(Reading passage Opens)

To further characterize the mutagenic effects of psoralen exposure in vivo, we performed whole-genome sequencing (WGS) of 16 microbiopsies from three patients who showed clear evidence of the signature in the whole-exome data and two of whom have histories of PUVA treatment (Fig. 3 and Supplementary Table 2). We found an effect of sequence context that extended beyond the trinucleotide context, with sites that contain the double palindrome ApTpApT being most frequently mutated (Extended Data Fig. 4b).
We found a strong effect of transcription on psoralen-related mutagenesis in the WGS data, with 1.72 times more mutations occurring on the untranscribed strand than on the transcribed on average (Fig. 3a). This is due partially to the effects of transcription-coupled repair (TCR), which removes mutations from the transcribed strand, but the asymmetry is further compounded by transcription-coupled damage (TCD) to the complementary nontranscribed strand (Fig. 3c and Supplementary Note 5). Although both TCD and TCR occur, the impact of TCR is about twice that of TCD, with the result that the mutation rate at TpA sites drops with increasing gene expression (Fig. 3d).
In addition to the effects of transcription, there was an effect of replication on psoralen-related mutagenesis. The leading strand accumulates 9% more mutations compared with the lagging strand, and late-replicating regions consistently showed higher mutation rates than early replicating regions (Extended Data Fig. 4c,d and Supplementary Note 5).

(Reading passage Closes)

- _Exercise 1_:
In the passage on psoralen mutagenesis, how many times more mutations occurred on the untranscribed strand than on the transcribed strand on average?
- _Exercise 2_:
Write out the part of the passage on psoralen mutagenesis between "In addition to" and "4c,d and Supplementary Note 5).", inclusive.

(Data extracts Opens)

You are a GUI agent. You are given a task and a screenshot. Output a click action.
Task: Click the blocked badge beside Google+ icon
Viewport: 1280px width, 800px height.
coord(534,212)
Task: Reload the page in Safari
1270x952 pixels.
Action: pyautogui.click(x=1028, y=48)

(Data extracts Closes)
(Data extracts Opens)

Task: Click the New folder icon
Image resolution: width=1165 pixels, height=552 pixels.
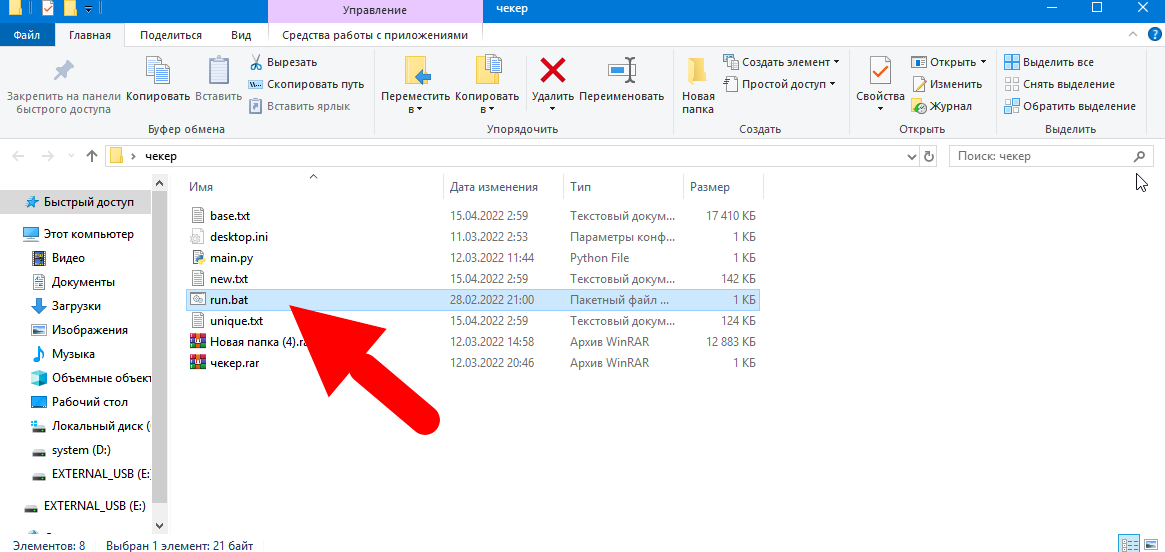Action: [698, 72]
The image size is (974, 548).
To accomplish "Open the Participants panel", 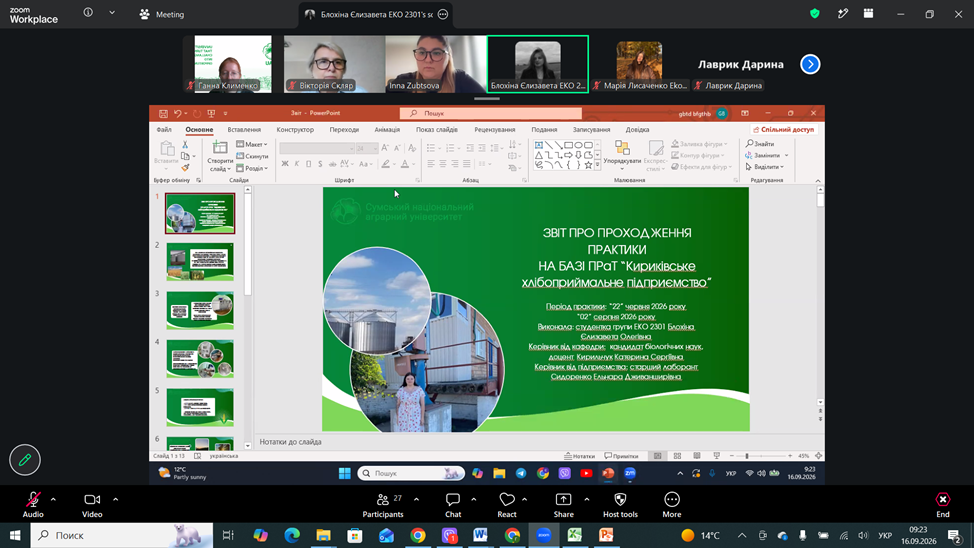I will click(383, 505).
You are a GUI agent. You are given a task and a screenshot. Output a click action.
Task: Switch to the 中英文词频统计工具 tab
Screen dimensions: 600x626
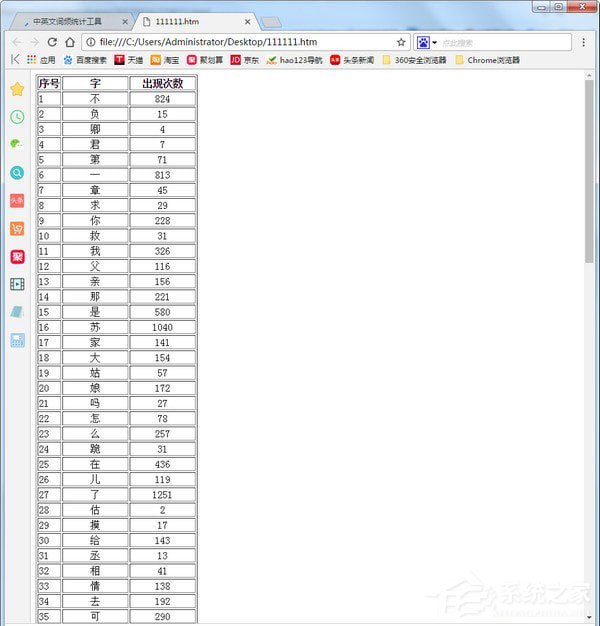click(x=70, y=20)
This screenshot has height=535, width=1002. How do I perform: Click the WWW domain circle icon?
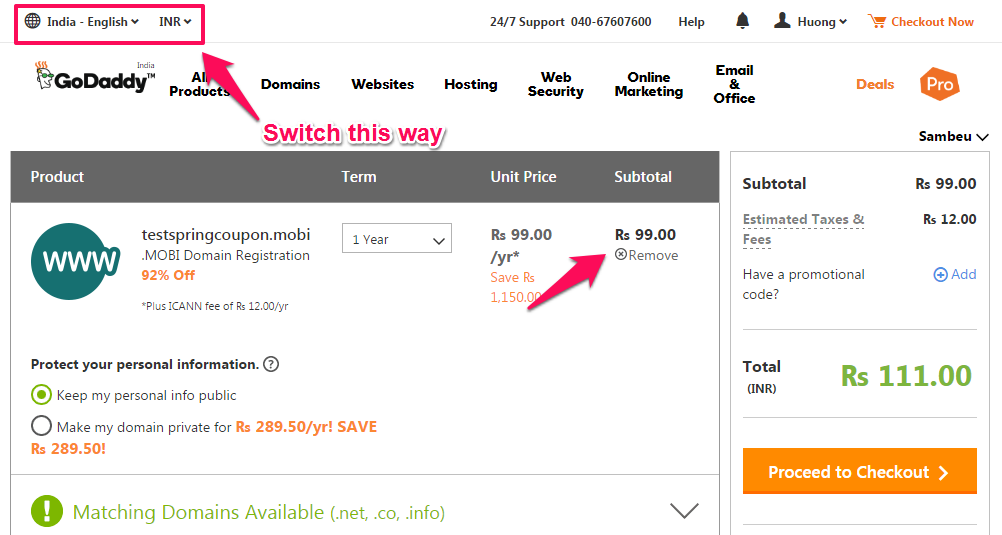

(Data extracts Closes)

- _Response area 1_:
1.72 times more

- _Response area 2_:
In addition to the effects of transcription, there was an effect of replication on psoralen-related mutagenesis. The leading strand accumulates 9% more mutations compared with the lagging strand, and late-replicating regions consistently showed higher mutation rates than early replicating regions (Extended Data Fig. 4c,d and Supplementary Note 5).